## Entries provided
##########

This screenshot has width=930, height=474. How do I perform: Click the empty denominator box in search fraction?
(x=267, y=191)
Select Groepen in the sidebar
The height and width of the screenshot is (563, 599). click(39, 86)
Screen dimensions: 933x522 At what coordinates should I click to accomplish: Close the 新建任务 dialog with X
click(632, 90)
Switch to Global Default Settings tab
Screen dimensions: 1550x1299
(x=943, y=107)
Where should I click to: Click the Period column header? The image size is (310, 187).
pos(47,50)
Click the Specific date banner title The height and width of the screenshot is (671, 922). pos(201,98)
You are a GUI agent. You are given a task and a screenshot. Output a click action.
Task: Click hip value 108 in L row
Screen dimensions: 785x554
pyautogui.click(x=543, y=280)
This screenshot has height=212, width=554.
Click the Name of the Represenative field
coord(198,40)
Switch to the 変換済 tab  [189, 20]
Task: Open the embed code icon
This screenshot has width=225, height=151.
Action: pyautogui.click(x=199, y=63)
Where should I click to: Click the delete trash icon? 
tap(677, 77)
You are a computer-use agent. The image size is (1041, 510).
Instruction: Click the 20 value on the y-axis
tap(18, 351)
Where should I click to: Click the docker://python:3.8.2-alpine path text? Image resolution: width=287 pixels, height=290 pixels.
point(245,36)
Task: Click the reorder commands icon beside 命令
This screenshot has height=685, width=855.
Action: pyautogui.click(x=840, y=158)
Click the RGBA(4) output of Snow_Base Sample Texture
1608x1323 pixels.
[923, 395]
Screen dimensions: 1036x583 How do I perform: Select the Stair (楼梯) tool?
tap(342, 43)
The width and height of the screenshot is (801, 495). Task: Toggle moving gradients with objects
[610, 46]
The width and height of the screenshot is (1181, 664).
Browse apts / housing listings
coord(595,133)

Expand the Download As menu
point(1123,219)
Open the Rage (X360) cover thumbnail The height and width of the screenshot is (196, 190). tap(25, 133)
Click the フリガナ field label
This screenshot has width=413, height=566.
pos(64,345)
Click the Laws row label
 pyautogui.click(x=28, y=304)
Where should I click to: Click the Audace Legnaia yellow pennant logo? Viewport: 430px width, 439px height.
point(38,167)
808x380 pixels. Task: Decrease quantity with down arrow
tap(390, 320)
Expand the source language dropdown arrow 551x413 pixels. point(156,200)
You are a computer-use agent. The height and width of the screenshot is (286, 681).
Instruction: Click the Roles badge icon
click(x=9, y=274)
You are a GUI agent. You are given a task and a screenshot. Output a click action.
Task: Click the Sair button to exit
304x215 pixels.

##########

## Exercise instructions
Retype the entries exactly, please. Leave no line out.

## Task output
This screenshot has width=930, height=474. How do I perform: Click the empty denominator box in search fraction?
(x=267, y=191)
Select Groepen in the sidebar
The height and width of the screenshot is (563, 599). click(39, 86)
Screen dimensions: 933x522 At what coordinates should I click to accomplish: Close the 新建任务 dialog with X
click(632, 90)
Switch to Global Default Settings tab
Screen dimensions: 1550x1299
(x=943, y=107)
Where should I click to: Click the Period column header? The image size is (310, 187).
pos(47,50)
Click the Specific date banner title The height and width of the screenshot is (671, 922). pos(201,98)
You are a GUI agent. You are given a task and a screenshot. Output a click action.
Task: Click hip value 108 in L row
Screen dimensions: 785x554
pyautogui.click(x=543, y=280)
This screenshot has height=212, width=554.
Click the Name of the Represenative field
coord(198,40)
Switch to the 変換済 tab  [189, 20]
Task: Open the embed code icon
This screenshot has width=225, height=151.
Action: pyautogui.click(x=199, y=63)
Where should I click to: Click the delete trash icon? 
tap(677, 77)
You are a computer-use agent. The image size is (1041, 510).
Instruction: Click the 20 value on the y-axis
tap(18, 351)
Where should I click to: Click the docker://python:3.8.2-alpine path text? Image resolution: width=287 pixels, height=290 pixels.
point(245,36)
Task: Click the reorder commands icon beside 命令
This screenshot has height=685, width=855.
Action: pyautogui.click(x=840, y=158)
Click the RGBA(4) output of Snow_Base Sample Texture
1608x1323 pixels.
[923, 395]
Screen dimensions: 1036x583 How do I perform: Select the Stair (楼梯) tool?
tap(342, 43)
The width and height of the screenshot is (801, 495). Task: Toggle moving gradients with objects
[610, 46]
The width and height of the screenshot is (1181, 664).
Browse apts / housing listings
coord(595,133)

Expand the Download As menu
point(1123,219)
Open the Rage (X360) cover thumbnail The height and width of the screenshot is (196, 190). tap(25, 133)
Click the フリガナ field label
This screenshot has width=413, height=566.
pos(64,345)
Click the Laws row label
 pyautogui.click(x=28, y=304)
Where should I click to: Click the Audace Legnaia yellow pennant logo? Viewport: 430px width, 439px height.
point(38,167)
808x380 pixels. Task: Decrease quantity with down arrow
tap(390, 320)
Expand the source language dropdown arrow 551x413 pixels. point(156,200)
You are a computer-use agent. The height and width of the screenshot is (286, 681).
Instruction: Click the Roles badge icon
click(x=9, y=274)
You are a GUI agent. You are given a task and a screenshot. Output a click action.
Task: Click the Sair button to exit
304x215 pixels.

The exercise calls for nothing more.